Epidemiology of Community-Acquired Sepsis: Data from an E-Sepsis Registry of a Tertiary Care Center in South India
Fabia Edathadathil,
Soumya Alex,
Preetha Prasanna,
Sangita Sudhir,
Sabarish Balachandran,
Merlin Moni,
Vidya Menon,
Dipu T. Sathyapalan,
Sanjeev Singh
Affiliations
Fabia Edathadathil
Department of Infection Control and Epidemiology, Amrita Institute of Medical Sciences and Research Centre, Kochi 682041, Kerala, India
Soumya Alex
Department of Medicine, Amrita Institute of Medical Sciences and Research Centre, Kochi 682041, Kerala, India
Preetha Prasanna
Department of Medical Administration, Amrita Institute of Medical Sciences and Research Centre, Kochi 682041, Kerala, India
Sangita Sudhir
Department of Infection Control and Epidemiology, Amrita Institute of Medical Sciences and Research Centre, Kochi 682041, Kerala, India
Sabarish Balachandran
Clinical Assistant Professor, Department of Emergency Medicine, Amrita Institute of Medical Sciences and Research Centre, Kochi 682041, Kerala, India
Merlin Moni
Clinical Associate Professor, Department of General Medicine and Division of Infectious Diseases, Amrita Institute of Medical Sciences and Research Centre, Kochi 682041, Kerala, India
Vidya Menon
NYC Health + Hospitals/Lincoln, 234 East 149th Street, Suite 8-20, Bronx, NY 10451, USA
Dipu T. Sathyapalan
Clinical Associate Professor, Department of General Medicine and Division of Infectious Diseases, Amrita Institute of Medical Sciences and Research Centre, Kochi 682041, Kerala, India
Sanjeev Singh
Medical Director, Amrita Hospitals and Research Center, Faridabad 121002, Haryana, India
The study aims to characterize community-acquired sepsis patients admitted to our 1300-bedded tertiary care hospital in South India from the Surviving Sepsis Campaign (SSC) guideline-compliant e-sepsis registry stratified by focus of infection.

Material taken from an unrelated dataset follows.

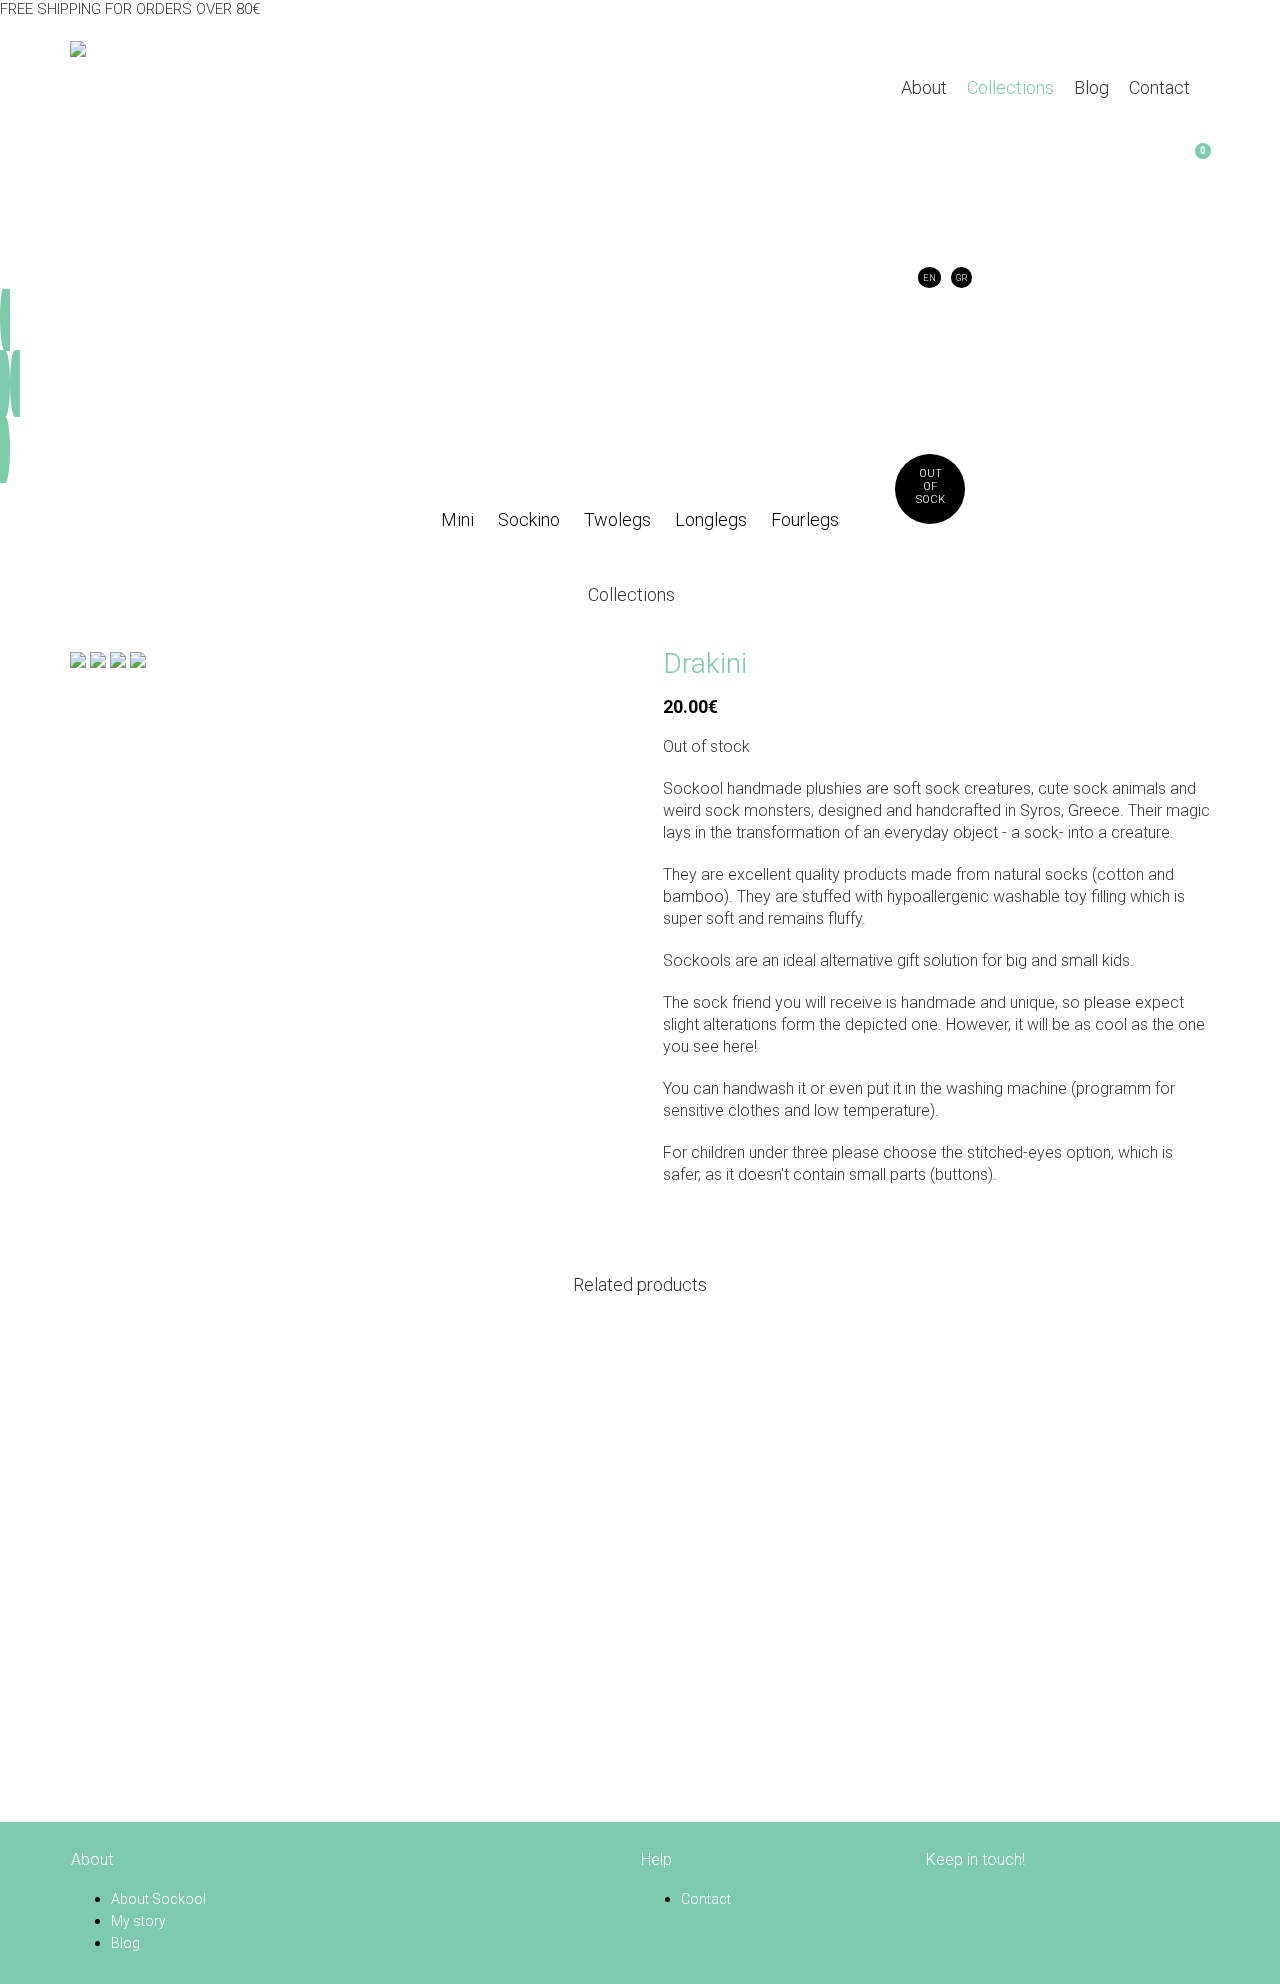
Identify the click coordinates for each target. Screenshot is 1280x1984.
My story (138, 1921)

The prospective observational study recruited 1009 adult sepsis patients presenting to the emergency department at the center based on Sepsis-2 criteria for a period of three years. Of the patients, 41% were between 61 and 80 years with a mean age of 57.37 ± 13.5%. A total of 13.5% (136) was under septic shock and in-hospital mortality for the study cohort was 25%. The 3 h and 6 h bundle compliance rates observed were 37% and 49%, respectively, without significant survival benefits. Predictors of mortality among patients with bloodstream infections were septic shock (p = 0.01, OR 2.4, 95% CI 1.23–4.79) and neutrophil-to-lymphocyte ratio (p = 0.008, OR 1.01, 95% CI 1.009–1.066). The presence of Acinetobacter (p = 0.005, OR 4.07, 95% CI 1.37–12.09), Candida non-albicans (p = 0.001, OR16.02, 95% CI 3.0–84.2) and septic shock (p = 0.071, OR 2.5, 95% CI 0.97–6.6) were significant predictors of mortality in patients with community-acquired pneumonia. The registry has proven to be a key data source detailing regional microbial etiology and clinical outcomes of adult sepsis patients, enabling comprehensive evaluation of regional community-acquired sepsis to tailor institutional sepsis treatment protocols.